■ **Data to examine**:
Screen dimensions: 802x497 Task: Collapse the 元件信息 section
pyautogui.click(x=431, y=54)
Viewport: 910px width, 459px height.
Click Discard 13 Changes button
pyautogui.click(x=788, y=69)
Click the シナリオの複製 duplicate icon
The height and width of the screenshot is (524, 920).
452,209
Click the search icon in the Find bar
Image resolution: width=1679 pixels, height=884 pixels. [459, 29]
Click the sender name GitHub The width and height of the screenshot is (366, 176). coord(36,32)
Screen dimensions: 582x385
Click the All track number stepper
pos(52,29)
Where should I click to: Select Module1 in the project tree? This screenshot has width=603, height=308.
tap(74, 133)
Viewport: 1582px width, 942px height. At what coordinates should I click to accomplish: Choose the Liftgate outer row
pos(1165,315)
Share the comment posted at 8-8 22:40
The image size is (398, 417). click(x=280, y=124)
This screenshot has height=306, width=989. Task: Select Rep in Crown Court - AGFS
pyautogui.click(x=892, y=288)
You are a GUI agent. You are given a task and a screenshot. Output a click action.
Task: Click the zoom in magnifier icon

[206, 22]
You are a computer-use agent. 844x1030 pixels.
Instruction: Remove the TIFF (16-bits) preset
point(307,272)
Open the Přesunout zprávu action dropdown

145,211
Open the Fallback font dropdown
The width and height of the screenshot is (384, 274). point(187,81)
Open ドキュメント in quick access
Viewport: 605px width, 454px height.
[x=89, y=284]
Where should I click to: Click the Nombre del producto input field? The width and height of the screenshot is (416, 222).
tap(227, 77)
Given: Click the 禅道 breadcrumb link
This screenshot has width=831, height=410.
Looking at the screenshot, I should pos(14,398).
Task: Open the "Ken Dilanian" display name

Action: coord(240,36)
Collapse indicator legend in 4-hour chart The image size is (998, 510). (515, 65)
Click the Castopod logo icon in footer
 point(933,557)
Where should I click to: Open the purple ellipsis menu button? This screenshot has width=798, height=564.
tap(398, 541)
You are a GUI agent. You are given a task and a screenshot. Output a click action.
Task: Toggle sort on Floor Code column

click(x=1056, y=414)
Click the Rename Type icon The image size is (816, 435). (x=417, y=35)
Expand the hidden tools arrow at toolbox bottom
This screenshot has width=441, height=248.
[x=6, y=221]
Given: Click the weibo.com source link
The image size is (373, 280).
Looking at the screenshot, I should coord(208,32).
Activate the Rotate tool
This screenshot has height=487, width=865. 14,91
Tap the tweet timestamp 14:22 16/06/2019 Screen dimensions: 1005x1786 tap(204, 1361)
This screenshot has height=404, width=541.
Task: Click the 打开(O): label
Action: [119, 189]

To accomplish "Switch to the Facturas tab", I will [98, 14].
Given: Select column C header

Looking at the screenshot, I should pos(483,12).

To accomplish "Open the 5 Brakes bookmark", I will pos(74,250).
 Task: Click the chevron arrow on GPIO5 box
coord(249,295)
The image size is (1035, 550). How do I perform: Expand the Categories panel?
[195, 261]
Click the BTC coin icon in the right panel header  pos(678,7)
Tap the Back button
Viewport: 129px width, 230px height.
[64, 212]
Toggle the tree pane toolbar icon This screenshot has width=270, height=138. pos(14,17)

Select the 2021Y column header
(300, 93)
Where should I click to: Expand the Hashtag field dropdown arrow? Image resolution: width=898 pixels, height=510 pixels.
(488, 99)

■ **Exercise instructions**: Each record above should be returned exactly as it appears.

■ **Answer box**:
Screen dimensions: 802x497 Task: Collapse the 元件信息 section
pyautogui.click(x=431, y=54)
Viewport: 910px width, 459px height.
Click Discard 13 Changes button
pyautogui.click(x=788, y=69)
Click the シナリオの複製 duplicate icon
The height and width of the screenshot is (524, 920).
452,209
Click the search icon in the Find bar
Image resolution: width=1679 pixels, height=884 pixels. [459, 29]
Click the sender name GitHub The width and height of the screenshot is (366, 176). coord(36,32)
Screen dimensions: 582x385
Click the All track number stepper
pos(52,29)
Where should I click to: Select Module1 in the project tree? This screenshot has width=603, height=308.
tap(74, 133)
Viewport: 1582px width, 942px height. At what coordinates should I click to accomplish: Choose the Liftgate outer row
pos(1165,315)
Share the comment posted at 8-8 22:40
The image size is (398, 417). click(x=280, y=124)
This screenshot has height=306, width=989. Task: Select Rep in Crown Court - AGFS
pyautogui.click(x=892, y=288)
You are a GUI agent. You are given a task and a screenshot. Output a click action.
Task: Click the zoom in magnifier icon

[206, 22]
You are a computer-use agent. 844x1030 pixels.
Instruction: Remove the TIFF (16-bits) preset
point(307,272)
Open the Přesunout zprávu action dropdown

145,211
Open the Fallback font dropdown
The width and height of the screenshot is (384, 274). point(187,81)
Open ドキュメント in quick access
Viewport: 605px width, 454px height.
[x=89, y=284]
Where should I click to: Click the Nombre del producto input field? The width and height of the screenshot is (416, 222).
tap(227, 77)
Given: Click the 禅道 breadcrumb link
This screenshot has width=831, height=410.
Looking at the screenshot, I should pos(14,398).
Task: Open the "Ken Dilanian" display name

Action: coord(240,36)
Collapse indicator legend in 4-hour chart The image size is (998, 510). (515, 65)
Click the Castopod logo icon in footer
 point(933,557)
Where should I click to: Open the purple ellipsis menu button? This screenshot has width=798, height=564.
tap(398, 541)
You are a GUI agent. You are given a task and a screenshot. Output a click action.
Task: Toggle sort on Floor Code column

click(x=1056, y=414)
Click the Rename Type icon The image size is (816, 435). (x=417, y=35)
Expand the hidden tools arrow at toolbox bottom
This screenshot has width=441, height=248.
[x=6, y=221]
Given: Click the weibo.com source link
The image size is (373, 280).
Looking at the screenshot, I should coord(208,32).
Activate the Rotate tool
This screenshot has height=487, width=865. 14,91
Tap the tweet timestamp 14:22 16/06/2019 Screen dimensions: 1005x1786 tap(204, 1361)
This screenshot has height=404, width=541.
Task: Click the 打开(O): label
Action: [119, 189]

To accomplish "Switch to the Facturas tab", I will [98, 14].
Given: Select column C header

Looking at the screenshot, I should pos(483,12).

To accomplish "Open the 5 Brakes bookmark", I will pos(74,250).
 Task: Click the chevron arrow on GPIO5 box
coord(249,295)
The image size is (1035, 550). How do I perform: Expand the Categories panel?
[195, 261]
Click the BTC coin icon in the right panel header  pos(678,7)
Tap the Back button
Viewport: 129px width, 230px height.
[64, 212]
Toggle the tree pane toolbar icon This screenshot has width=270, height=138. pos(14,17)

Select the 2021Y column header
(300, 93)
Where should I click to: Expand the Hashtag field dropdown arrow? Image resolution: width=898 pixels, height=510 pixels.
(488, 99)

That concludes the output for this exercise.